Personal information
- Full name: Jason Drysdale
- Date of birth: 17 November 1970 (age 55)
- Place of birth: Bristol, England
- Position: Left-back

Senior career*
- Years: Team / Apps / (Gls)
- 1988–1994: Watford / 145 / (11)
- 1994–1995: Newcastle United / 0 / (0)
- 1995–1998: Swindon Town / 43 / (0)
- 1998: Northampton Town / 1 / (0)
- 1998–2001: Forest Green Rovers / 92 / (5)
- 2001: Aberystwyth Town
- 2001–2003: Bath City
- Mangotsfield United F.C.
- Paulton Rovers F.C.

= Jason Drysdale =

English footballer (born 1970)

Jason Drysdale (born 17 November 1970 in Bristol) is an English former footballer.

Drysale began his career with Watford where he made over 100 appearances in a six-year period before joining Newcastle United. He then signed for Swindon Town before a short spell with Northampton Town.

Drysdale then moved into non-league football and signed for Forest Green Rovers.

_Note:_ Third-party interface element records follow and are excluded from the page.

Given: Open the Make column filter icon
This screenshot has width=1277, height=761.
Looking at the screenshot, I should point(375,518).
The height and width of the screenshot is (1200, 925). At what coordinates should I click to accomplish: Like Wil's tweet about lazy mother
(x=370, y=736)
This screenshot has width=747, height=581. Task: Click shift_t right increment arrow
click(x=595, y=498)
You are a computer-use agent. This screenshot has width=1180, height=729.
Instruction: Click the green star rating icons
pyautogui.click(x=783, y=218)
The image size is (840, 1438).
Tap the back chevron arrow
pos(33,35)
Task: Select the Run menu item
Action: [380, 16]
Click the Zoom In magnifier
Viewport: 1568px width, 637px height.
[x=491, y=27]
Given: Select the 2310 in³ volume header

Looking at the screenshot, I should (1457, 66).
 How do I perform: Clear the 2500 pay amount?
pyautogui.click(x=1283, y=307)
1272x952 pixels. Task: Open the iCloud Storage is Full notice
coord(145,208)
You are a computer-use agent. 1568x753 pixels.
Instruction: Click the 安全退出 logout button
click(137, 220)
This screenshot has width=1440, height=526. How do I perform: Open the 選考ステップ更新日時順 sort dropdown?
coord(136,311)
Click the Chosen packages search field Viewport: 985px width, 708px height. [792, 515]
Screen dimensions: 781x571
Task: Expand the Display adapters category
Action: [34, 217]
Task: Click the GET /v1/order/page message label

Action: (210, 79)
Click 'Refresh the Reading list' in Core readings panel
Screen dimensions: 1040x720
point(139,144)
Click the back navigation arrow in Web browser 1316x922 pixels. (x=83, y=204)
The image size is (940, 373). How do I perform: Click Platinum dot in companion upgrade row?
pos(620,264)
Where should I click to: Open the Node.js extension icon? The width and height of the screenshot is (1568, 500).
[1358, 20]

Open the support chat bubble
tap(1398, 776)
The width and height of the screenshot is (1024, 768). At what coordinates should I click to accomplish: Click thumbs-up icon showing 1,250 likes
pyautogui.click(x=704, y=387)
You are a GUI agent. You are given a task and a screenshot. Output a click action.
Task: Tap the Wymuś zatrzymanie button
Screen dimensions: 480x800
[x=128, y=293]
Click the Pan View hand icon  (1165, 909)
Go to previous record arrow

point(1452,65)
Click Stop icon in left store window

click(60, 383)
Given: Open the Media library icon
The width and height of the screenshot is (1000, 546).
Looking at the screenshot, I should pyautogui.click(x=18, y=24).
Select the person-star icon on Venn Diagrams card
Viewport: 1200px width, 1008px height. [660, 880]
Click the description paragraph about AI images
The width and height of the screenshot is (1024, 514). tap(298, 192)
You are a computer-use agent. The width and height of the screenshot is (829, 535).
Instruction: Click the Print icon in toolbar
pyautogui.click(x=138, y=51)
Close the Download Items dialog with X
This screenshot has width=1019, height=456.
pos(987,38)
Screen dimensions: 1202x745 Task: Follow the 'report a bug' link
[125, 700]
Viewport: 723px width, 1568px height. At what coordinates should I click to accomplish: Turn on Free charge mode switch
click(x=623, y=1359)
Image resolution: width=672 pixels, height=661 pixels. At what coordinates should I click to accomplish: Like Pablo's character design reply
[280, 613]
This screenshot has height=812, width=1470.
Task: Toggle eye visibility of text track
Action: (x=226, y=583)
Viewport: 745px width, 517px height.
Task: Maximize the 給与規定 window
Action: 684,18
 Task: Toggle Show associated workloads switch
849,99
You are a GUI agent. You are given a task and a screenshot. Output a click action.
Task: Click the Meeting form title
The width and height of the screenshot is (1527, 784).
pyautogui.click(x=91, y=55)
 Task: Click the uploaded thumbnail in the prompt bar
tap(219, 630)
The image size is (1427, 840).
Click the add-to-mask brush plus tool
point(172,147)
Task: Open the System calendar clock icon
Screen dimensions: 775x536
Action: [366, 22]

He was a part of the Forest Green side which reached the 2001 FA Trophy final but lost 1–0 to Canvey Island at Villa Park. He played for three years with Forest Green before following departed manager, Frank Gregan, by signing for Welsh Premier League side Aberystwyth Town.

Drysale returned to England shortly after and signed for Bath City before ending his career with Mangotsfield United and Paulton Rovers.